Prison farm project had much advisory panel guidance
A proposal originally recommended $9.75 M over five years from Correction Services Canada (CSC), of which $1.2 million was to build a small processing unit Prison farm project had much advisory panel guidance
BY IAN CUMMING Ontario Farmer
August 17, 2021
The proposed $6.2-million barn at the Joyceville Prison was to house 2,200 milking goats and 60 milking cows all under one roof.

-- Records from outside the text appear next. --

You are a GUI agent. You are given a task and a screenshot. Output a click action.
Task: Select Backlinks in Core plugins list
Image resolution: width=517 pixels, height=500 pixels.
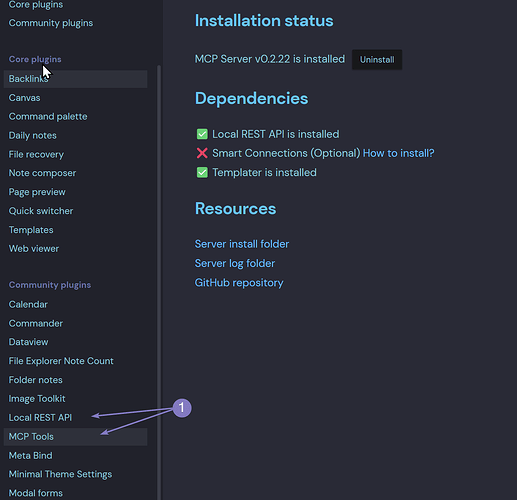[x=75, y=79]
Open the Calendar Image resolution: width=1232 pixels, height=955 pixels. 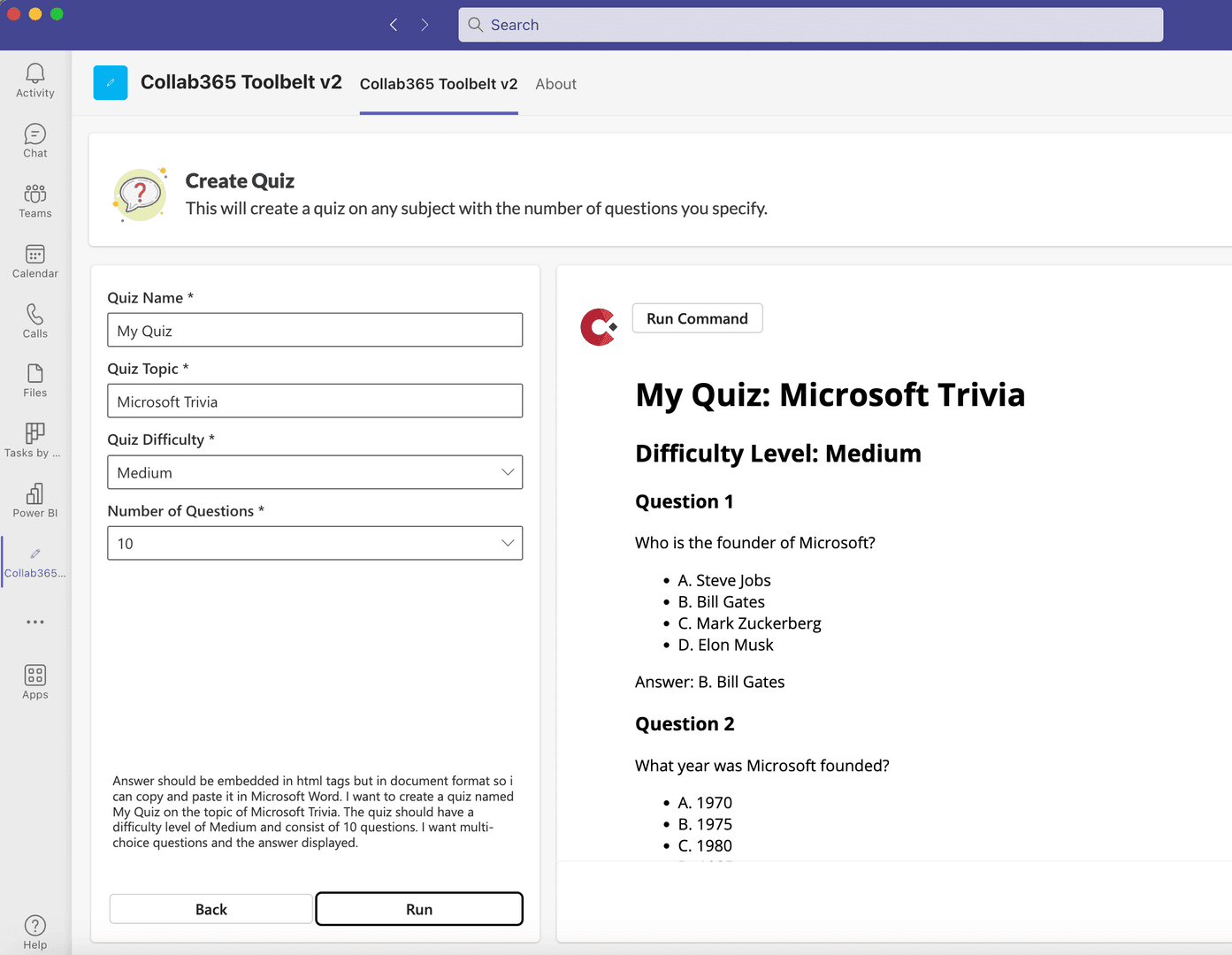coord(34,260)
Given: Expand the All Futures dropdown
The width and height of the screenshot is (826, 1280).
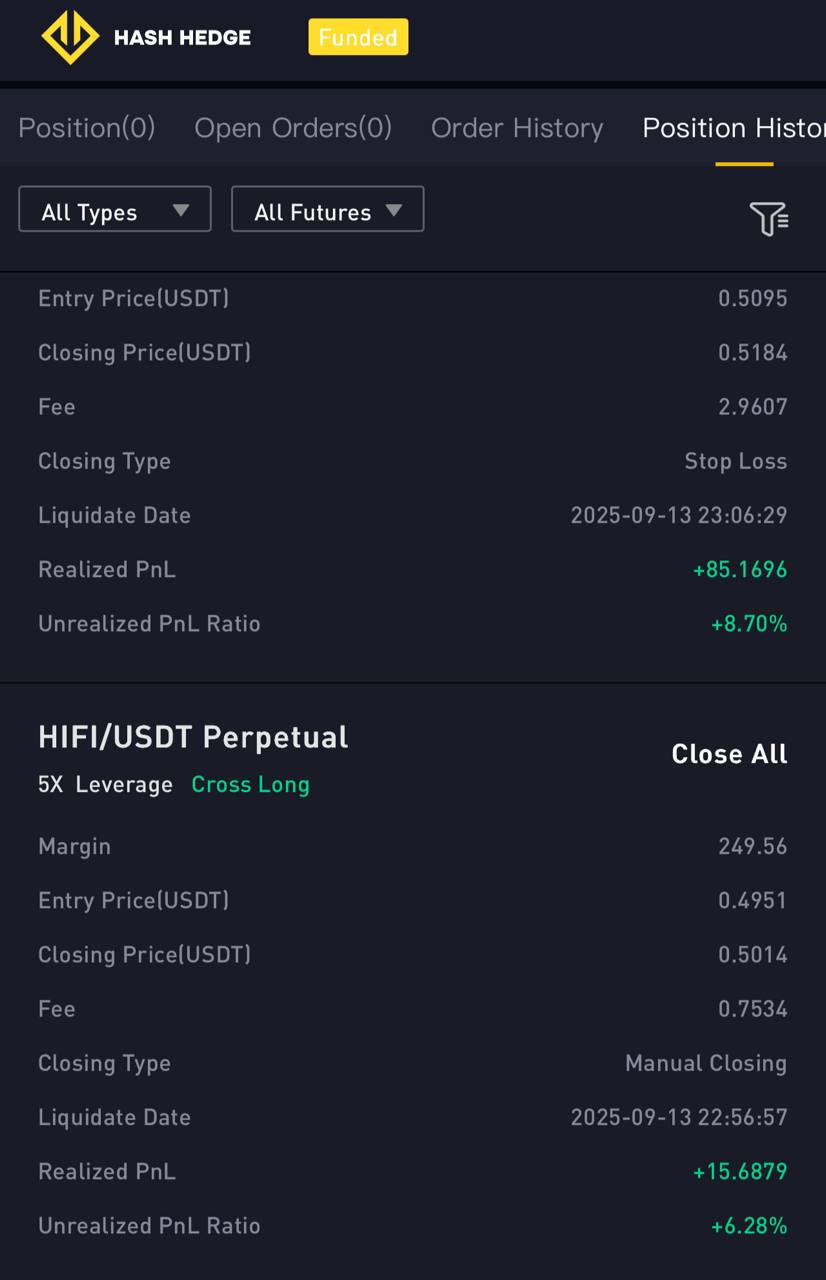Looking at the screenshot, I should (328, 209).

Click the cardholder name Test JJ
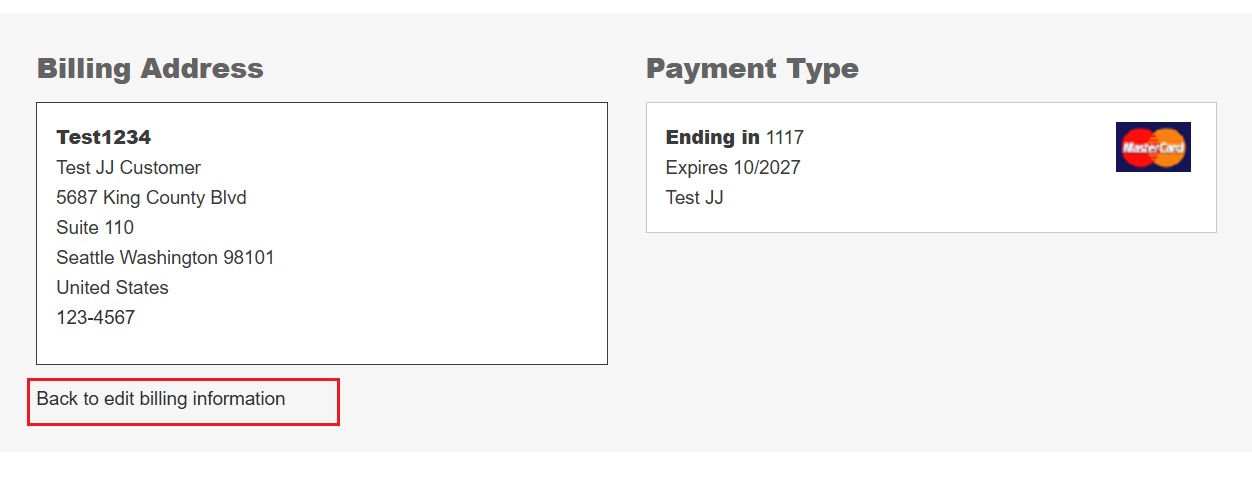coord(694,198)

It was supposed to be fully operational by June 2020, but construction has not commenced 14 months after that target date.
This “dual functioning barn” was in the report ‘New Proposal for Re-Opening of Correctional Service of Canada’s Penitentiary Farm Operations’ submitted on May 18, 2018 by the Farm Advisory Council to the Canadian government, concerning the two prison farms at Kingston.
The farm advisory panel, which consisted of two NFU farmers, one independent farmer, one nun, and one person from the John Howard Society, had been given the mandate to submit a proposal to the government that “demonstrated sustainable livestock operations at no extra cost.”
A March 17, 2017 internal government document states that this group are “to provide non-binding advice relating to the re-opening of the CORCAN farms.” The meetings were to be “as required” and these people were “voluntary appointments for one year.”
Ontario Farmer was able to recently obtain over 500 pages of documents and emails from the federal government through filed Access to Information requests, concerning the prison farms. The proposal submitted by the board recommended $9.75 million over five years from Correctional Services Canada (CSC), of which $1.2 million was to build a small processing unit.
Salaries for prisoners to run the operations at Joyceville and Collins Bay were estimated at $140,000 per year. The panel wrote that the operation would reach “full sustainability by 2021” and cautioned there could be a $275,000 leeway in operational funding during the first three years of operation.
The dry cows and calves were to be kept over at the Collins Bay facility.
Then Minister Ralph Goodale signed off on the farm panel report as ‘approved’ on June 4, 2018.
“Options and recommendations will be subject to cabinet confidence,” stated the documents. The cabinet would have to weigh that existing prison pro grams were already enabling 14,479 prisoners per year to successfully complete a certified course, and 572 at the facility per year to become registered as apprentices, it stated.
Questions about these proposed costs and expenses for the prison farms, raised by several MPs from Ontario to British Columbia, resulted in a flurry of emails between government officials as proposed responses were sent and re-sent to have “the flow of the response” perfected, before replying.
Sarah Milchak from CSC worried to other government officials that there was the perception that “we are only listening to the Farm Advisory Panel,” noting that OMAFRA and Environment Canada officials were also being consulted.
There were 13 meetings between the farm panel and the government from June 2017 until January 2019.
It was in the February 28, 2018 federal budget, where the government announced $4.3 million in funding to re-open the prison farms.
Prior to and at that time, CSC had 12 land lease agreements with area farmers, which were up for renewal from 2016 to 2021. These acres were not renewed as the leases ended, with the prison land being farmed by the government.
Government documentation states that $3.7 million was to be spent from that allocated amount in the first two years. The remaining announced $600,000 “was the calculable depreciation cost for the model and not actual funding available.”
Funds for infrastructure (buildings, demolition and renovations) “were not included in the new funding as these costs would be absorbed by CSC as part of the current capital funding.”
Correspondence from Dairy Farmers of Ontario (DFO) to CSC concerning how to obtain milk quota was redacted, but below the blackened-out portion CSC states, “this will allow a small dairy operation to be included.”
“Obtaining additional quota in the future is not a feasible assumption to include in the analysis and plan,” it stated.
Equipment and livestock purchases were budgeted at $1,258,000 at year one and $700,000 on year two. None of that included milking parlour funding, although vacuum pumps and bulk tanks were included in the planned purchases. This money has been spent, but mainly all on field equipment.